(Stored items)
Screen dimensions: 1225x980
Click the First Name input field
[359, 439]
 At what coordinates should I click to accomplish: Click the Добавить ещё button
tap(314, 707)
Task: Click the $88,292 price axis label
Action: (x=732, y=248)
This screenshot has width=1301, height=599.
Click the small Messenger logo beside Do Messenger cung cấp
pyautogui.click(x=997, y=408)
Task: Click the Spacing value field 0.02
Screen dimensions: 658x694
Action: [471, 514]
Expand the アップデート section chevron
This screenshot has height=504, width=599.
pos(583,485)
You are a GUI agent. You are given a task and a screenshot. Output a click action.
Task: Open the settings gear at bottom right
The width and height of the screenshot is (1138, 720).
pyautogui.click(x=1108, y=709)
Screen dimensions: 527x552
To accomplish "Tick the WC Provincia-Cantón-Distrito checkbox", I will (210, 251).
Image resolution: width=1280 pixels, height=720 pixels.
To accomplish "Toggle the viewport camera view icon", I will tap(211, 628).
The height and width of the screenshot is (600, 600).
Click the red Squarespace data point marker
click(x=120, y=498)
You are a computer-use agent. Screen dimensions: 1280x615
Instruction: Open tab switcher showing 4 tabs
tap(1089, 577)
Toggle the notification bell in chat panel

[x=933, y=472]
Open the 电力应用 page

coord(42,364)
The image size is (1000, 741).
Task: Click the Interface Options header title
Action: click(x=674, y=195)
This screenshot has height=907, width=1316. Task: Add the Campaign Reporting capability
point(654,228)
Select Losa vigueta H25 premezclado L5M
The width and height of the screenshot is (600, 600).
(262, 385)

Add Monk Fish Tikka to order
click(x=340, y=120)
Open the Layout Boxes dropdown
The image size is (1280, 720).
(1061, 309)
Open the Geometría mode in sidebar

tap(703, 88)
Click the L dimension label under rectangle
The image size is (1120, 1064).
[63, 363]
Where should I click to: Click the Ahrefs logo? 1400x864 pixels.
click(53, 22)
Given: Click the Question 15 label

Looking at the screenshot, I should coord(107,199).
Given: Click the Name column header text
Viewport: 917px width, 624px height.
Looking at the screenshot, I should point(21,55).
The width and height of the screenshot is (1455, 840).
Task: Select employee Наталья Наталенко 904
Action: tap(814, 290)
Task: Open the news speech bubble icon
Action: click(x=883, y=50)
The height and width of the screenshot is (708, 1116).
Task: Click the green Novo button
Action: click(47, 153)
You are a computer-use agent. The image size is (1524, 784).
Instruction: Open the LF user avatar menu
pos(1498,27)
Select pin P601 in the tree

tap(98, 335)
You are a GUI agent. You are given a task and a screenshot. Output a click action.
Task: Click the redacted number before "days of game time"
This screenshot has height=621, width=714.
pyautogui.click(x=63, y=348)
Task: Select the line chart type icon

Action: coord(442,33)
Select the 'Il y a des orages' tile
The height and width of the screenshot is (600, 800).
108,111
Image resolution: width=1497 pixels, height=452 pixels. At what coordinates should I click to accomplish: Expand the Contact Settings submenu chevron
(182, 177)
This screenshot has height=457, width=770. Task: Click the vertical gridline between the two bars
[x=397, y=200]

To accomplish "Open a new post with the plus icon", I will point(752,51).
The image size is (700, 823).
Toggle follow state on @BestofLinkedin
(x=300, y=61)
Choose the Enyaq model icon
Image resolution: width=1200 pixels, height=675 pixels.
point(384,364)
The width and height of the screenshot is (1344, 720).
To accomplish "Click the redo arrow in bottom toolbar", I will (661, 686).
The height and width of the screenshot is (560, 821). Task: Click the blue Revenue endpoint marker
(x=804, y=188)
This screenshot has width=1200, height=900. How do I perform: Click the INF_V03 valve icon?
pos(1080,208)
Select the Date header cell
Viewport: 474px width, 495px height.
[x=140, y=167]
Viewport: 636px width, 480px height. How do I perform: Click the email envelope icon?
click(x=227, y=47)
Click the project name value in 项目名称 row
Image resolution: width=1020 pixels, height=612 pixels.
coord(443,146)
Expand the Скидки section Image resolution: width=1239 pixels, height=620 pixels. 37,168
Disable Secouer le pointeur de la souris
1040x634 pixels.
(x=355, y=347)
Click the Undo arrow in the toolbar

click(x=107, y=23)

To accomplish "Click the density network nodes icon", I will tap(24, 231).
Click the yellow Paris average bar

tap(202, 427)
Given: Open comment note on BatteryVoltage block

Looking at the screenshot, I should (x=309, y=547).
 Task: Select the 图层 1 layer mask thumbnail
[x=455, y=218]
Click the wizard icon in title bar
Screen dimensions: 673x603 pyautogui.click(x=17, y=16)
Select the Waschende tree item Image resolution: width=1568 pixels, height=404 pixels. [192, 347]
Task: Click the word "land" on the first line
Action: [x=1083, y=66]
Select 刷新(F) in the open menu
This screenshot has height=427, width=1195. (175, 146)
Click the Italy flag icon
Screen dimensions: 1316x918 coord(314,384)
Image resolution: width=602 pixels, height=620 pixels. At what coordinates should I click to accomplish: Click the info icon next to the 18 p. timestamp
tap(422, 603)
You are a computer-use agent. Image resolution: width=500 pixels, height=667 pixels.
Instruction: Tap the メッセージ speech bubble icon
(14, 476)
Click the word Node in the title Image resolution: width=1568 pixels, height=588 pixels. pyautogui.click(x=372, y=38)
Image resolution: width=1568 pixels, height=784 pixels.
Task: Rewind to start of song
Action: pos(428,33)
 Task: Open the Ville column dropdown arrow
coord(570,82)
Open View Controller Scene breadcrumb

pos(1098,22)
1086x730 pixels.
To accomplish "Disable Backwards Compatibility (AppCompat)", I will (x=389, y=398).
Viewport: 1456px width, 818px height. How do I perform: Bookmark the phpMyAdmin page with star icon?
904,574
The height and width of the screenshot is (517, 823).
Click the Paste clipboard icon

▶ Task prompt: How many of the lines above hold "agent"? Answer with only the number.

▶ Completed task: 5